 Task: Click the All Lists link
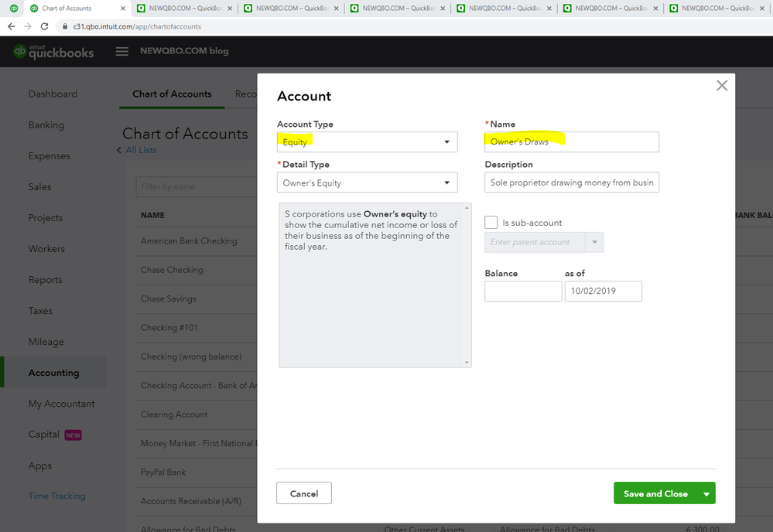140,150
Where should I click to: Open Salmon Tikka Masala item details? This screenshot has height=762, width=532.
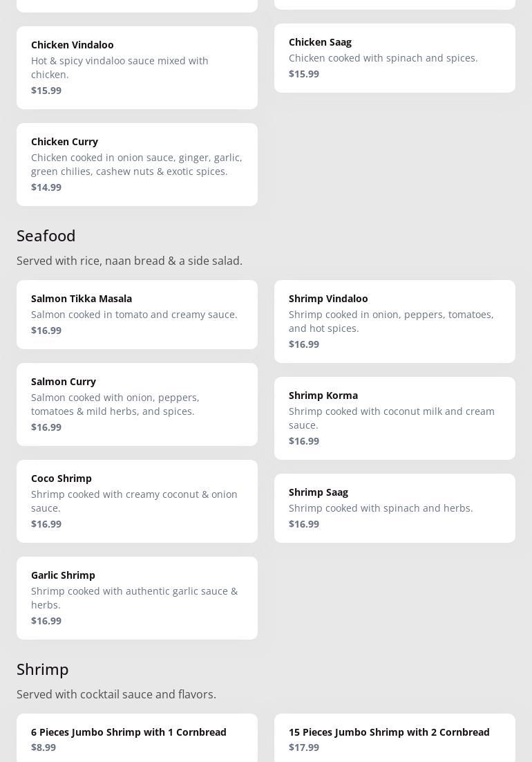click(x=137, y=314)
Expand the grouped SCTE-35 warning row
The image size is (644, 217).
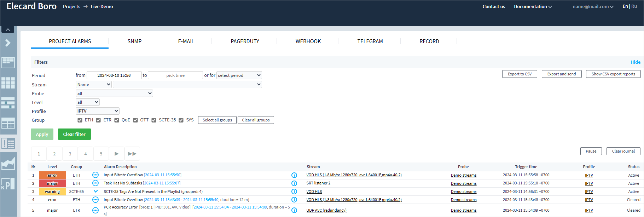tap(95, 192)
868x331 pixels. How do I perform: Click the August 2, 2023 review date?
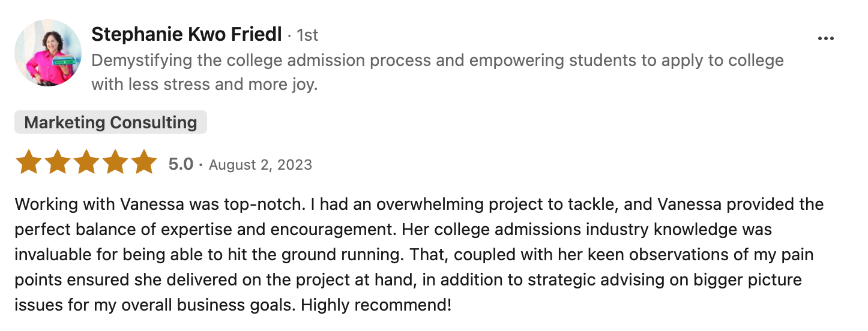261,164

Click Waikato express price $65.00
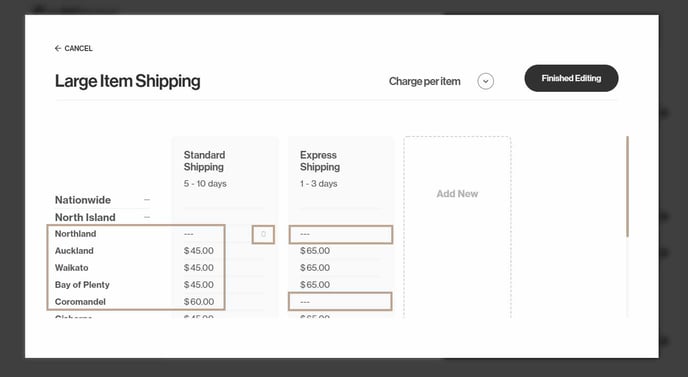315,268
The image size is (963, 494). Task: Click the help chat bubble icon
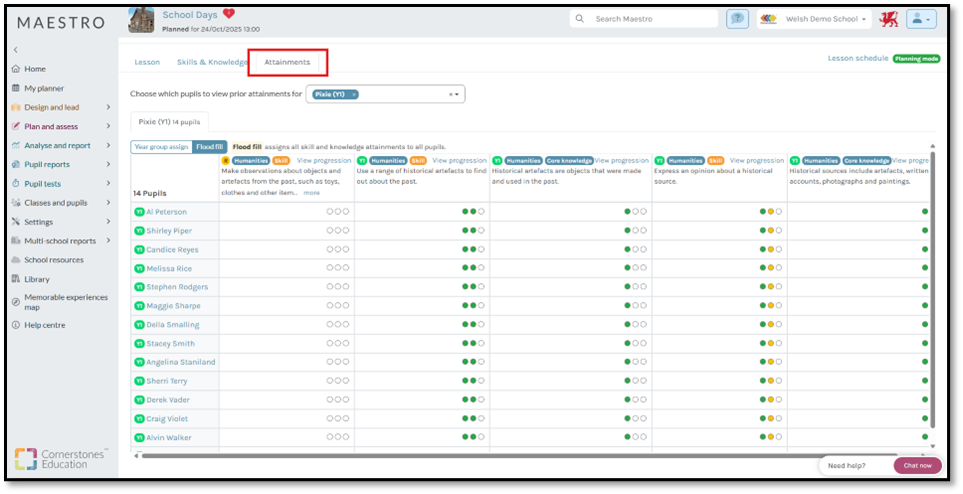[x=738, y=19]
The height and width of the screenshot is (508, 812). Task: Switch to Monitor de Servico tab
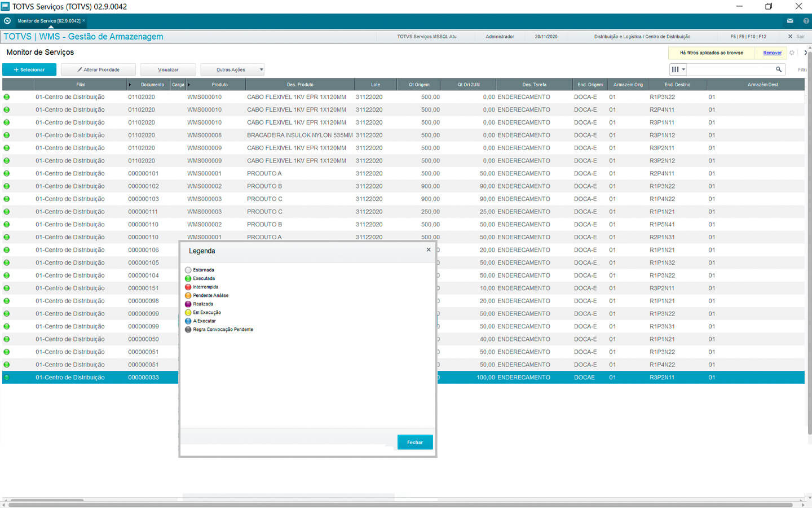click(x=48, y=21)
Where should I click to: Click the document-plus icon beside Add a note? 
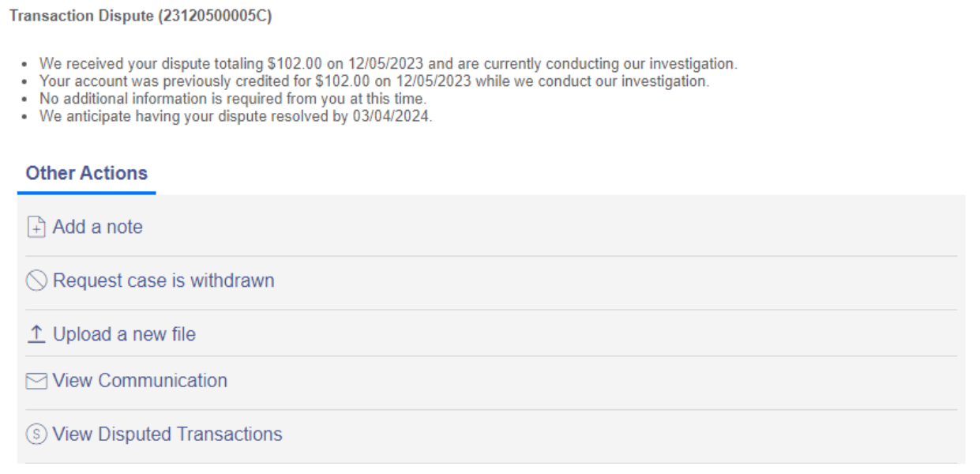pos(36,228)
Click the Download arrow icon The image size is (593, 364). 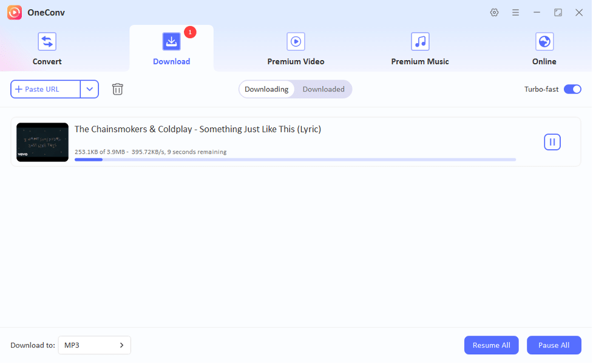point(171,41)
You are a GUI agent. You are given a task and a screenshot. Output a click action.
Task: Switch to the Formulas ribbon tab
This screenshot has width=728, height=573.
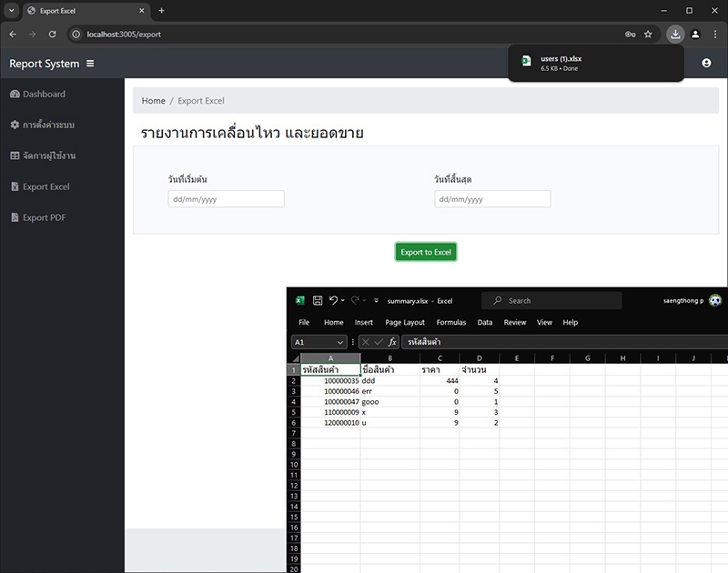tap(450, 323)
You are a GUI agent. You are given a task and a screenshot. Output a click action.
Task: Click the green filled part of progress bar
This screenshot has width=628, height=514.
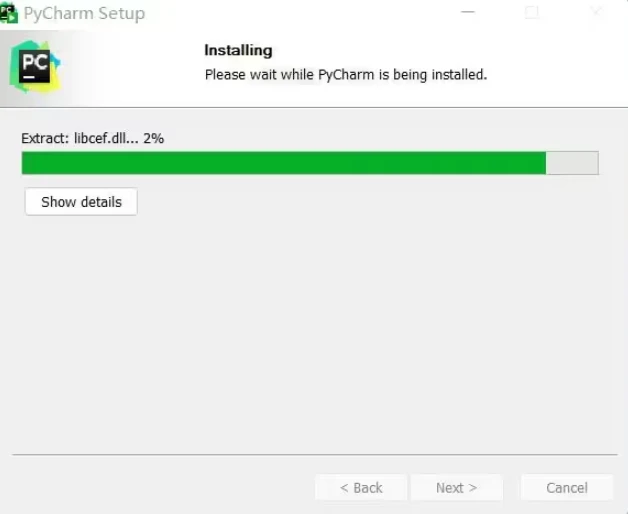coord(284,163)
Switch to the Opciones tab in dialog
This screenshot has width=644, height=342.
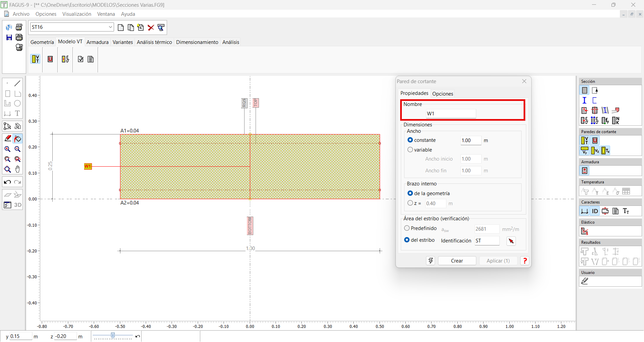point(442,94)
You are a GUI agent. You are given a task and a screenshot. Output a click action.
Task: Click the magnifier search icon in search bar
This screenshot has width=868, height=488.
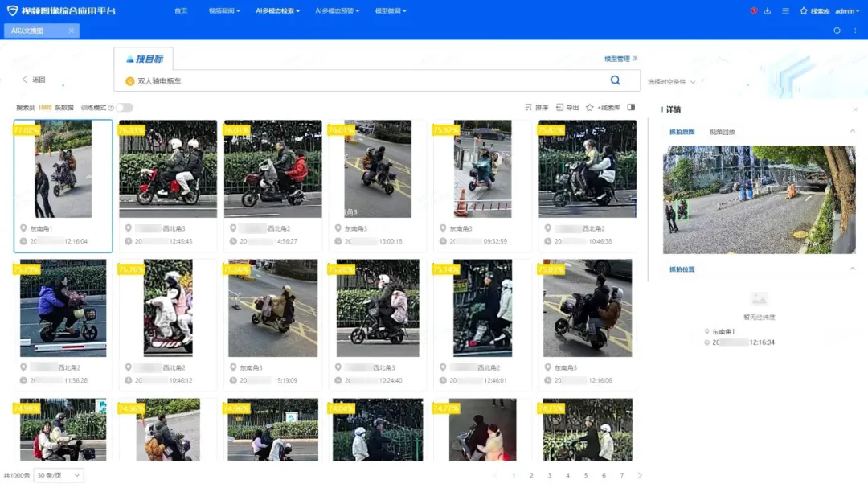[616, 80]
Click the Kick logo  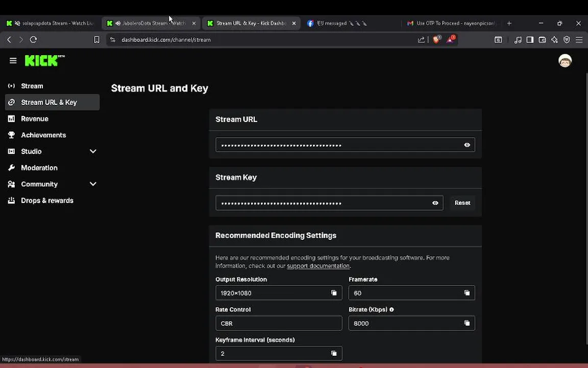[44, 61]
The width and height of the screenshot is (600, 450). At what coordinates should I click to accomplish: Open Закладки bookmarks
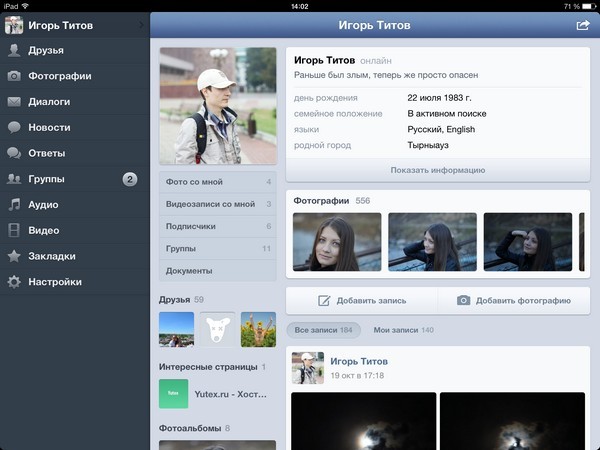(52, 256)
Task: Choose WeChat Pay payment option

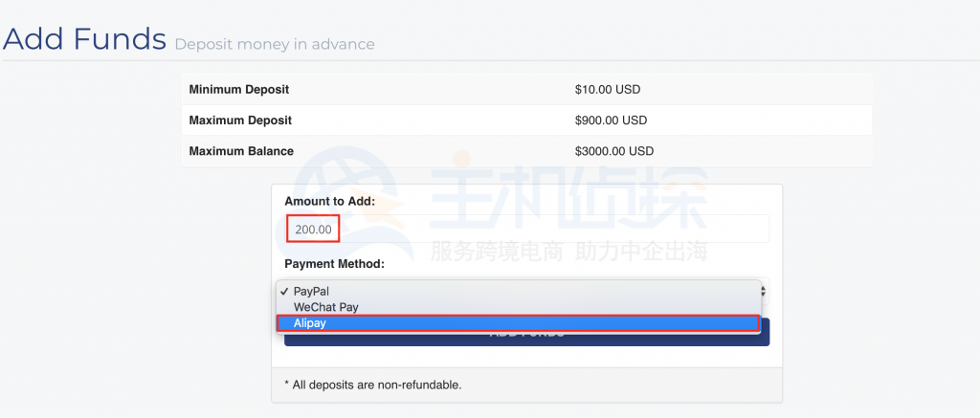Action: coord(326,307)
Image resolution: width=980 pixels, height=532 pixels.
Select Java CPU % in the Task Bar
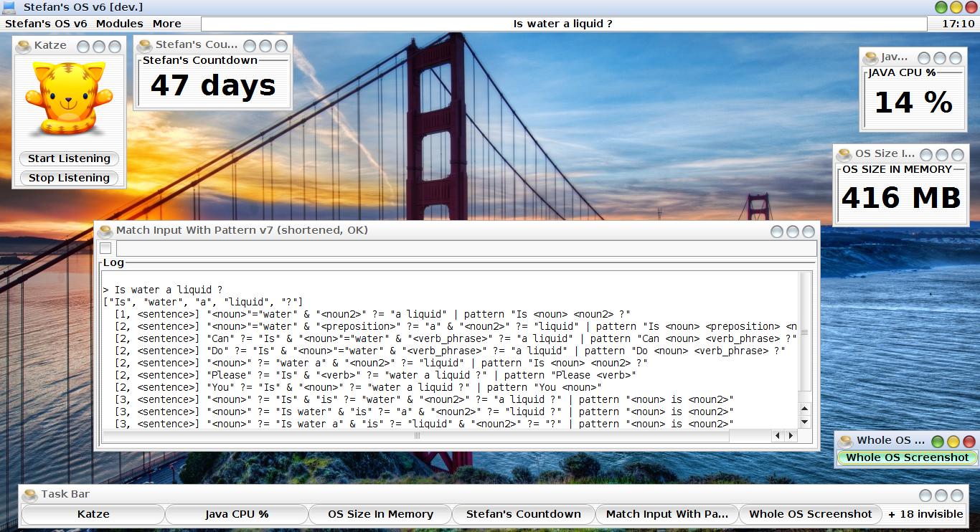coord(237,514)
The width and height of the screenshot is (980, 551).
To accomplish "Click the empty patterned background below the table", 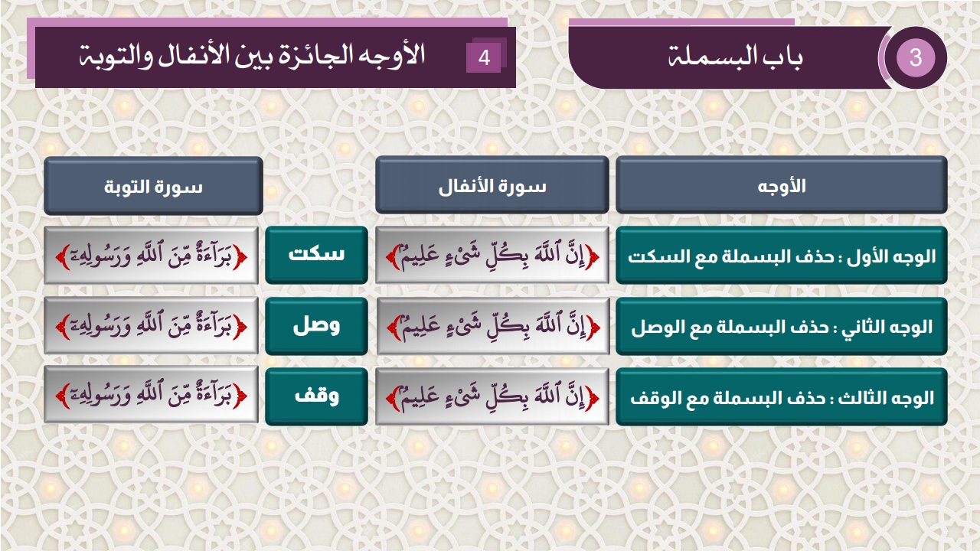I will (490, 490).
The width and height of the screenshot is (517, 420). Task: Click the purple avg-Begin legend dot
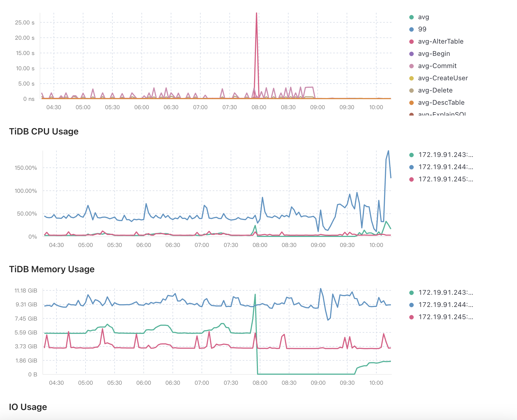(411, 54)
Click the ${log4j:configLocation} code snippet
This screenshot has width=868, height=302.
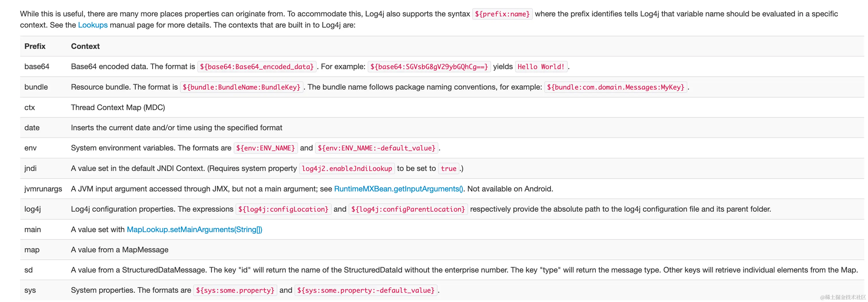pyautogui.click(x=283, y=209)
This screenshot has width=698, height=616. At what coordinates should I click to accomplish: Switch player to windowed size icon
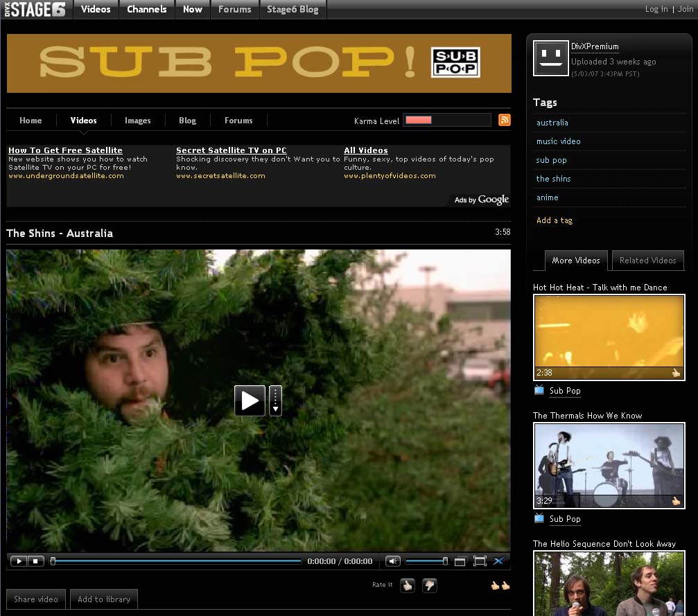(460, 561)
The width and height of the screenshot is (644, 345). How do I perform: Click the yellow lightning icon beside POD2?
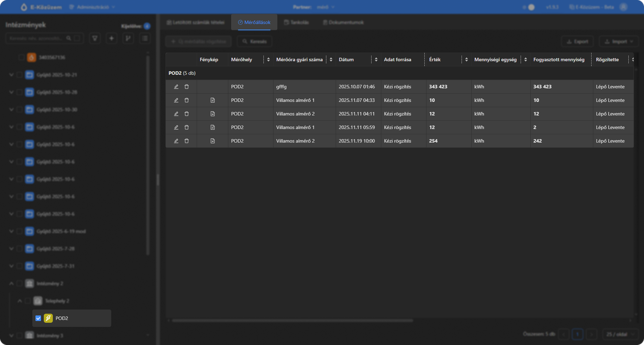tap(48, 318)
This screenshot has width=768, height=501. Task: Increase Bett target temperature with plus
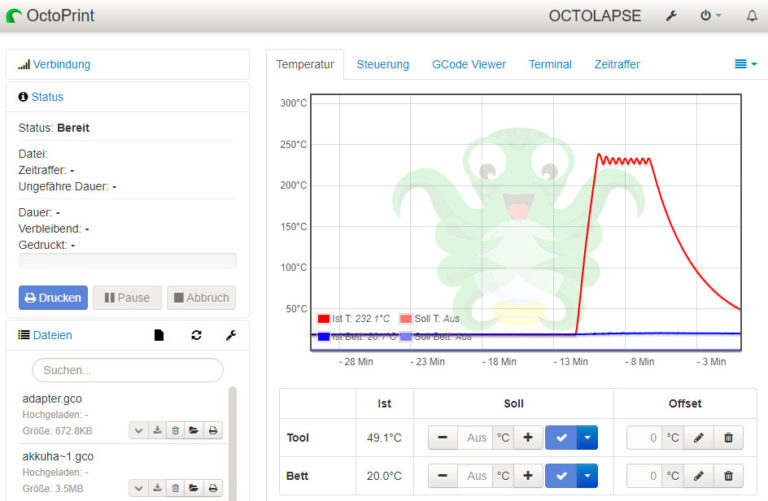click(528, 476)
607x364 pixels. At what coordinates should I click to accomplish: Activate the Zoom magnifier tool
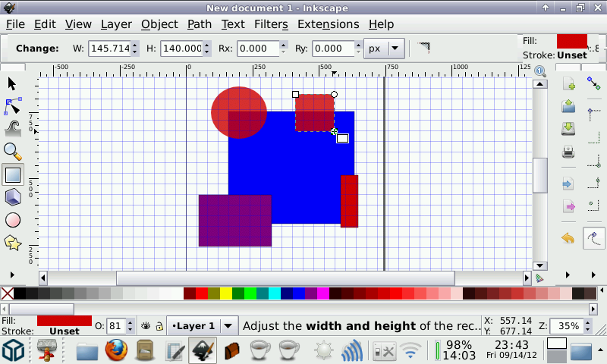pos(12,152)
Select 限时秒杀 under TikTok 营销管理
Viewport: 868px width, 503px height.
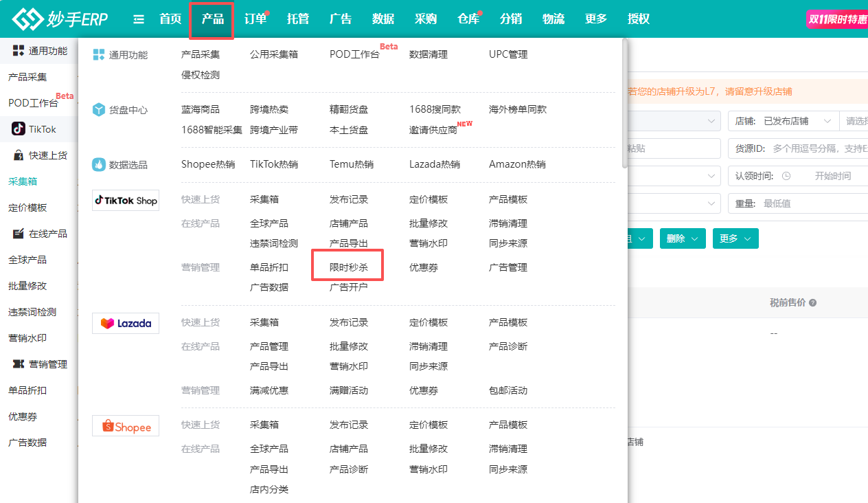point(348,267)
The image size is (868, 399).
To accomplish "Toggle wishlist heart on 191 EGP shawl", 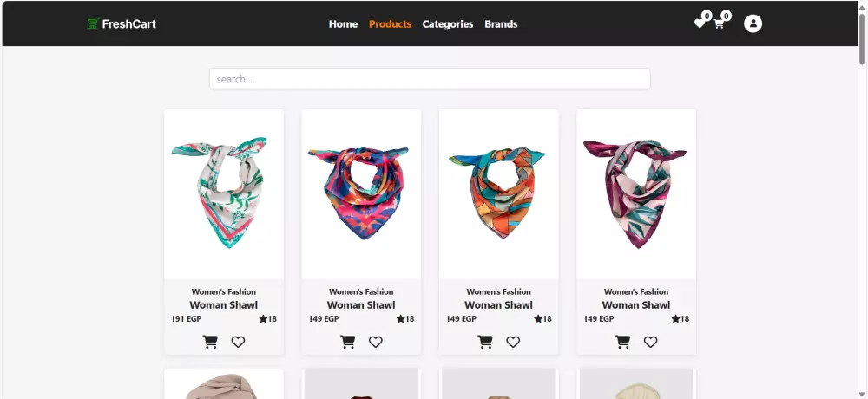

- Work item:
A verbatim copy is needed of the lines running from the line with "This screenshot has width=698, height=616." to the end of the data above, both included. Keep the pictures out of it.

- Response:
This screenshot has width=698, height=616. At what coordinates should I click to accomplish: Switch player to windowed size icon
(460, 561)
The width and height of the screenshot is (644, 345). How do I perform: Click the yellow lightning icon beside POD2?
tap(48, 318)
This screenshot has width=768, height=501. Task: Increase Bett target temperature with plus
click(528, 476)
607x364 pixels. At what coordinates should I click to accomplish: Activate the Zoom magnifier tool
pos(12,152)
Select 限时秒杀 under TikTok 营销管理
Viewport: 868px width, 503px height.
point(348,267)
The image size is (868, 399).
To accomplish "Toggle wishlist heart on 191 EGP shawl", 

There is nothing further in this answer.